The worldwide shrinkage in product sales due to the pandemic also had an impact on maritime trade. The ships and containers anchored in China and the USA caused an increase of up to 300% in freight fees, as well as demurrage and warehouse fees.
Stating that there has been an increase of up to 300% in freight costs in the last year, Fatih Varlık, president of the Machine Tools Industrialists and Business People Association (TİAD), said, “While the cost of moving a 40-ft. container was worth US$3,000 in January 2020, this figure became US$12,000 in January 2021, with an increase of 300%.”

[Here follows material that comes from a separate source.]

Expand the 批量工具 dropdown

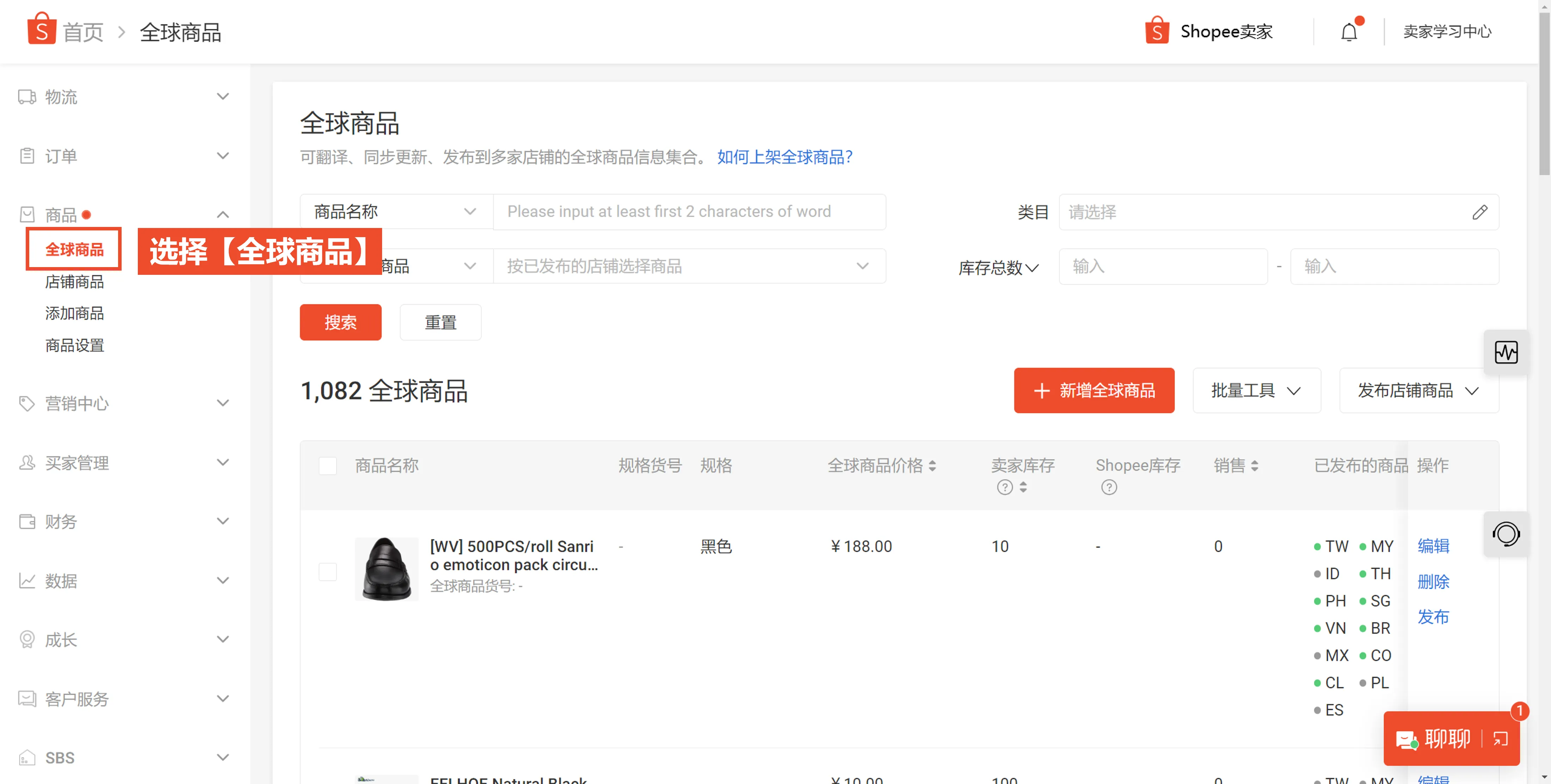tap(1257, 390)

Varlık stated that rapidly increasing freight rates distress the industry. He added that while containers were manufactured in Turkey, due to the lack of a center that carries out the necessary pressure, hydraulic and other tests required for the production of containers for transport, production could not be made.

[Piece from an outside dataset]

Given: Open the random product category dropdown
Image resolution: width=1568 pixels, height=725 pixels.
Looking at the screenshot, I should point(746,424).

Ships stuck between the USA and China
TIAD President Varlık stated that 85% of the world’s trade was carried out through maritime before the pandemic, and now it has reached 90%. He said:
“Worldwide trade decreased significantly due to the pandemic. The decrease also affected the maritime trade; most of the ships and containers anchored in China and the USA. Additionally, ships and containers are stuck between the USA and China due to the increasing trade of medical supplies between these two countries. Even if containers and ships are found for export activities, when there is no export activity from the other countries, a huge demurrage and storage fee occurs as the ships and containers have to anchor in the destination country.”
The number of TSE personnel and their expertise in product range is not sufficient
Varlık continued:
“Within the last year, freight prices have increased three times in import and twice in export on average. The number of containers inspected at customs in Turkey showed an increase of 9% within the last year. While the inspections at customs prevent the entry of poor-quality products to our country, waiting periods are very long due to the lack of TSE personnel and a lack of their expertise in various product ranges. Moreover, each member of TSE has to deal with 70 product safety files, which is a heavy workload. Due to these problems, the sum of demurrage, storage and freight fees exceeds the value of the goods, and on top of that, these fees are not paid to the state as tax but to the foreign shipowners who own the containers.”
The increase in the investment cost of the industrialists reached 50%
Varlık pointed out that these chain developments bring extra costs to the industrialists, and they have conveyed these problems with solution proposals to the related ministries, which are Ministry of Commerce, Ministry of Industry and Technology and Ministry of Transportation and Communication. Varlık listed their solution proposals as follows:
- A test center should be set up urgently for shipping containers
- To support container production for transport in Turkey, unconditional incentives should be provided for the experienced companies
- The transportation sector should be supported for reducing the freight fees
- For disburdening trade and production and in order to minimize the waiting period in demurrage, warehouse and inspections
- Specialized customs should be set up for each product range The number of TSE personnel should increase and gain expertise in different product ranges (based on GTIP)
- Product safety inspections of machinery and equipment such as machine tools, presses and production lines that will be used by the industrialist and are not consumable materials but purchased for investment and production purposes, should be carried out in the field instead of the customs
- Additional Customs Tax on machinery and complementary equipment imports should be removed on the condition that it is guaranteed to be used in production for export
- Quotas and taxes on quality steel imports should be minimized
Increase in Steel Prices Affected the Industrialists
Varlık stated that prices of quality steel, which are needed for machinery production and which we buy from other countries, had an increase of nearly 50% within the last two months. He noted, “Due to the increase in steel prices, the costs of the production industry had a significant increase both in Turkey and all over the world. As a result, machinery prices increased by 20% on average in foreign currency compared to last year, together with the input of imported intermediate goods. The increase in investment costs of Turkish industrialists reached 50% with the impact of exchange rates and Additional Customs Tax. It also entrapped our SMEs, which are the backbones of our industry.”